(Collected data entries)
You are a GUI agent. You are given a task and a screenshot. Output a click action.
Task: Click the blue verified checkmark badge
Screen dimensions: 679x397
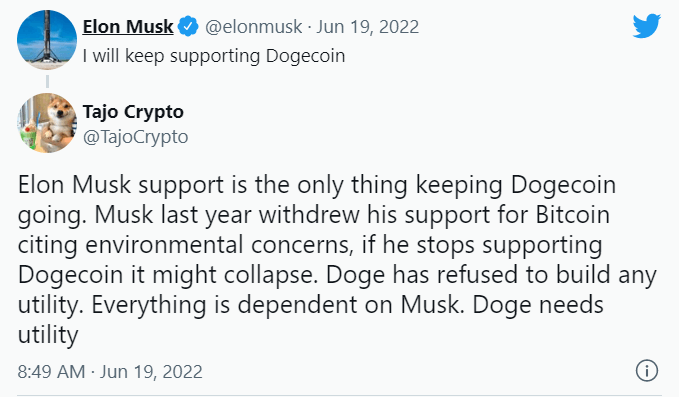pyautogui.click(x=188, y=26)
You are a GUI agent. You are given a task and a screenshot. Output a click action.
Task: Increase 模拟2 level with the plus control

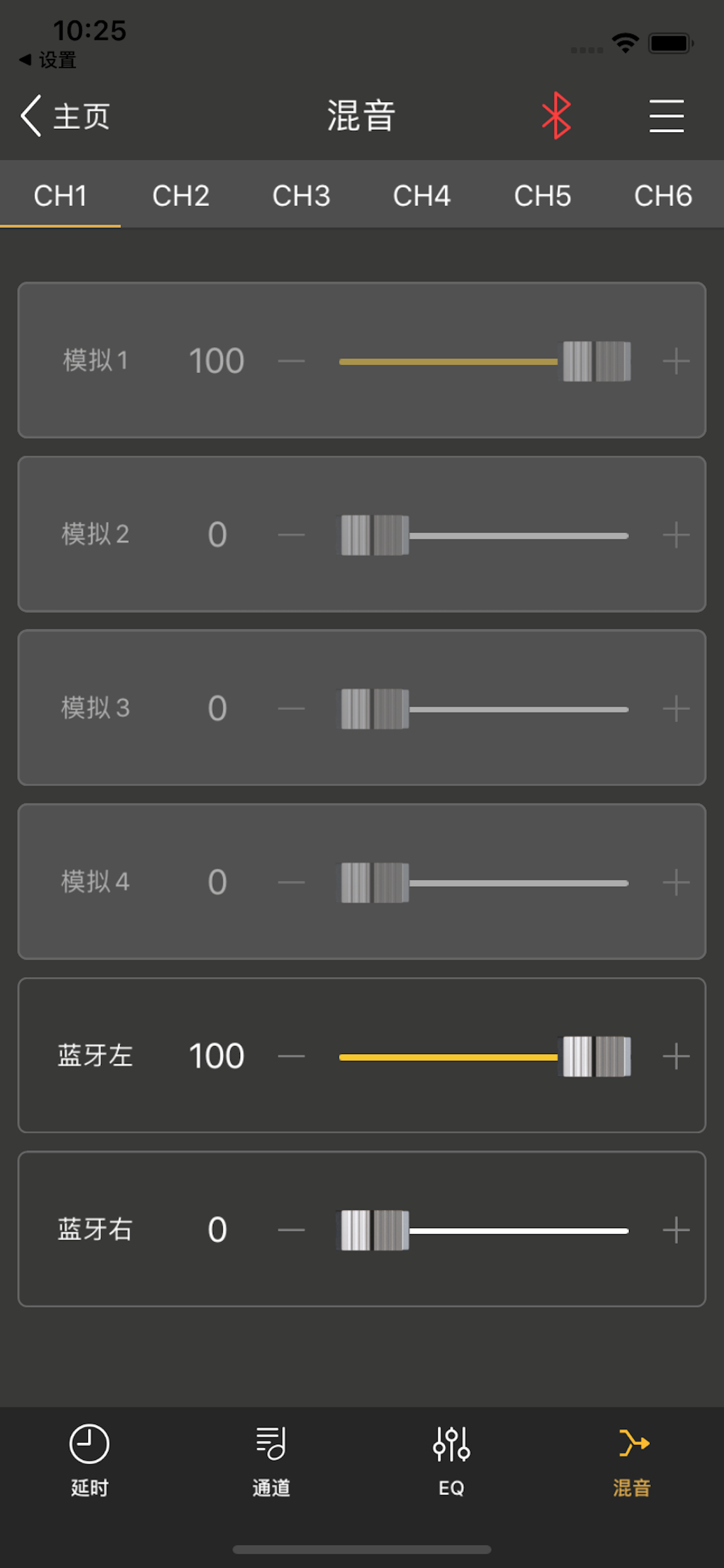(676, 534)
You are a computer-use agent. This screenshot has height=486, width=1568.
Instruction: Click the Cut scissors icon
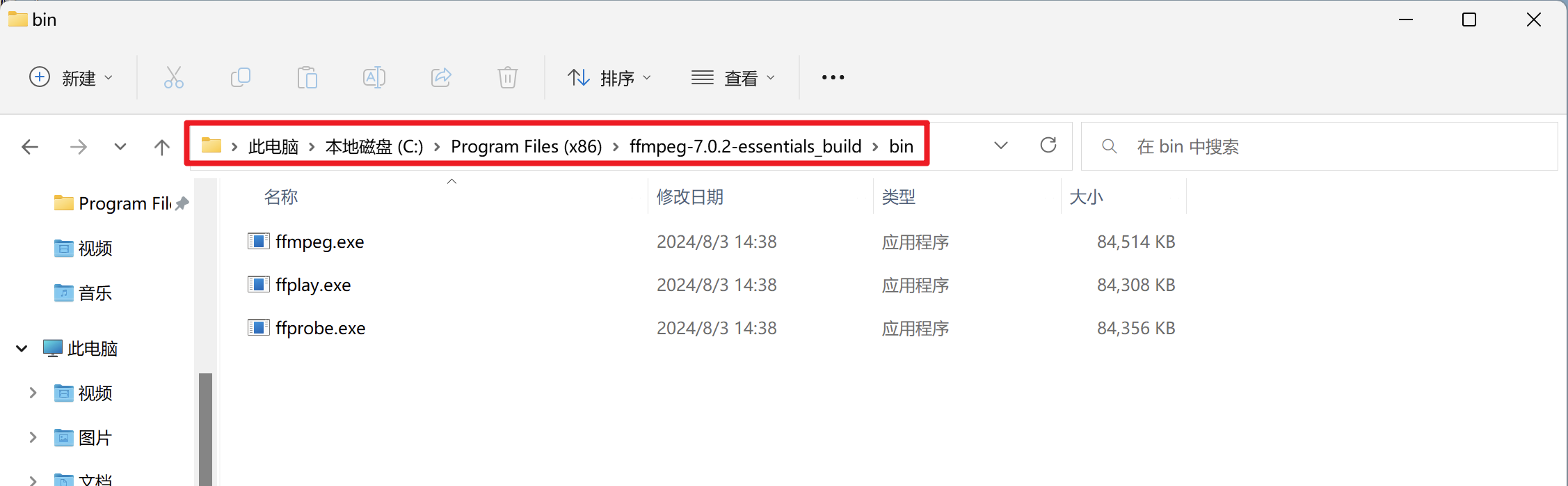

What is required: Reproduce the lines from the line with "Task: Increase 模拟2" through the last line of the entries exactly, including both ends and excluding pictures.

Exercise result:
Task: Increase 模拟2 level with the plus control

(676, 534)
You are a computer-use agent. This screenshot has height=486, width=1568.
Instruction: Click the Cut scissors icon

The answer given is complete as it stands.